Ces groupes salafistes ont été par le passé facilement neutralisés par des machinations politiques, mais ce n’est plus le cas aujourd’hui. Les changements socio-économiques qui touchent certaines villes de Jordanie telles Maan et affectent la composition de ces dernières laissent entrevoir une perte de contrôle de plus en plus importante du gouvernement central, incapable de faire face à la montée en puissance de ces groupes extrémistes, en lien avec al-Qaïda et qui se financent en passant des armes en contrebande et des combattants en Syrie notamment.
De plus ces groupes salafistes bénéficient d’une totale impunité, car ils sont liés aux services de sécurité jordaniens corrompus, qu’ils pourraient néanmoins vite déborder si ces derniers se mettaient en travers de leurs plans extrémistes.
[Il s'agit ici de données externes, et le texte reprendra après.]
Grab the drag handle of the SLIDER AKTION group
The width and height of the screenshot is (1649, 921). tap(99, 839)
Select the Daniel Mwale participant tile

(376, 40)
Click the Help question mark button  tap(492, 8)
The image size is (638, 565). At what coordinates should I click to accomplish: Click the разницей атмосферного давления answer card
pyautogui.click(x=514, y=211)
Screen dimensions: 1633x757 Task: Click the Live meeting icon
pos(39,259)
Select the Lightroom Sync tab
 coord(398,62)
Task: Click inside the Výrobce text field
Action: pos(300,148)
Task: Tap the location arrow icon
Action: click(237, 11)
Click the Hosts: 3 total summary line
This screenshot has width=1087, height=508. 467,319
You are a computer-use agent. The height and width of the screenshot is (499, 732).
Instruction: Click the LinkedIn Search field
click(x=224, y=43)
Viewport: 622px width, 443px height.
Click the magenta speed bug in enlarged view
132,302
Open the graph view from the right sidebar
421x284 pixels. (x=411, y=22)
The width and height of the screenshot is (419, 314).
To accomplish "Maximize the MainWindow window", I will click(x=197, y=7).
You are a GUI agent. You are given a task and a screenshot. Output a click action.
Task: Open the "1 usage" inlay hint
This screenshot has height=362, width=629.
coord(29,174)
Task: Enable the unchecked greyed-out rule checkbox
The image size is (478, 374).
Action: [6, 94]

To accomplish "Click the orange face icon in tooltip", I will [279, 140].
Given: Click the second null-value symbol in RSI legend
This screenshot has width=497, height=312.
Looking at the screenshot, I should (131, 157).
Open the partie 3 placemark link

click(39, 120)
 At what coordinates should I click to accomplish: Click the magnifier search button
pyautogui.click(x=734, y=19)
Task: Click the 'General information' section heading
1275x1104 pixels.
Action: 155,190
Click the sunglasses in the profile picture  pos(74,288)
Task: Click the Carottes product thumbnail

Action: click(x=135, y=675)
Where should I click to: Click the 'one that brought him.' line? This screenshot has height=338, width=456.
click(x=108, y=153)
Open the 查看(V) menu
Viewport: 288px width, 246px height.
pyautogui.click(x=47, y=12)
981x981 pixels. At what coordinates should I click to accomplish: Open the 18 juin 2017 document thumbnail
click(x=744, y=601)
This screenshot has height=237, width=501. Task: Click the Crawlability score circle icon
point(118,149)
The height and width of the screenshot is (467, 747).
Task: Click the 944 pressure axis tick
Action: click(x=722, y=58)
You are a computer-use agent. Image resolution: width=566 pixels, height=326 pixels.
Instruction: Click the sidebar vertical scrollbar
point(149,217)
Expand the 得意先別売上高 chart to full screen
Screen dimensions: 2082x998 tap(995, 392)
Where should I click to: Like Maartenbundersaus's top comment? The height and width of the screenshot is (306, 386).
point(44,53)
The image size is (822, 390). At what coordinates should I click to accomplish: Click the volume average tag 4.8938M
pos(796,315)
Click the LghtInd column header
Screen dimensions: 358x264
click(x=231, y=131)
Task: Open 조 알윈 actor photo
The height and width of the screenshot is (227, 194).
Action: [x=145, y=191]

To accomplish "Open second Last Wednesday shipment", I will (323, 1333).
Le retrait des salafistes de Syrie – dont un grand nombre ayant transité par l’Irak –, entrés combattre l’Armée nationale syrienne, ne peut se faire via l’Irak. En effet, face aux nouvelles violences qui secouent l’Irak depuis un mois, liées aux groupes extrémistes al-Nosra et al-Qaïda, le gouvernement irakien de Nuri al-Maliki a déployé 20 000 soldats le long de la frontière avec la Syrie pour bloquer le passage dans les deux sens aux takfiristes d’al-Nosra et al-Qaïda. Des commandos irakiens s’apprêtent à mener des raids contre des groupes liés à al-Qaïda se trouvant dans l’est de la Syrie. Le Front al-Nosra semble avoir disparu des zones de combat et fait profil bas en prévision de ces raids.
Par conséquent leur retrait rendu impossible via l’Irak ces groupes salafistes al-Nosra, al-Qaïda et Cie pourraient tenter de rejoindre les salafistes jordaniens dans leur nouveau « califat de Badia ».
Une « révolution jordanienne » partant de la ville de Maan dans le sud de la Jordanie – tout comme la « révolution syrienne » est partie du sud du pays de Daraa – n’est pas exclue.
Le sud de la Jordanie pourrait devenir le « nouveau Califat » d’al-Qaïda au Moyen-Orient.
La Jordanie est sous pression à la fois de l’extérieur de la part des US-Israël, qui verraient bien le royaume hachémite transformé en État palestinien, et de l’intérieur compte tenu de la détérioration de la situation économique amplifiée par la guerre en Syrie.
Le petit roi hachémite « PlayStation » s’est déjà fait caillasser en 2011 lors d’une visite dans le sud de la Jordanie dans la ville de Tafileh par des jeunes qui demandaient la chute du gouvernement à cause de la corruption.
Abdallah II ferait bien d’écouter la mise en garde du président syrien Bachar al-Assad.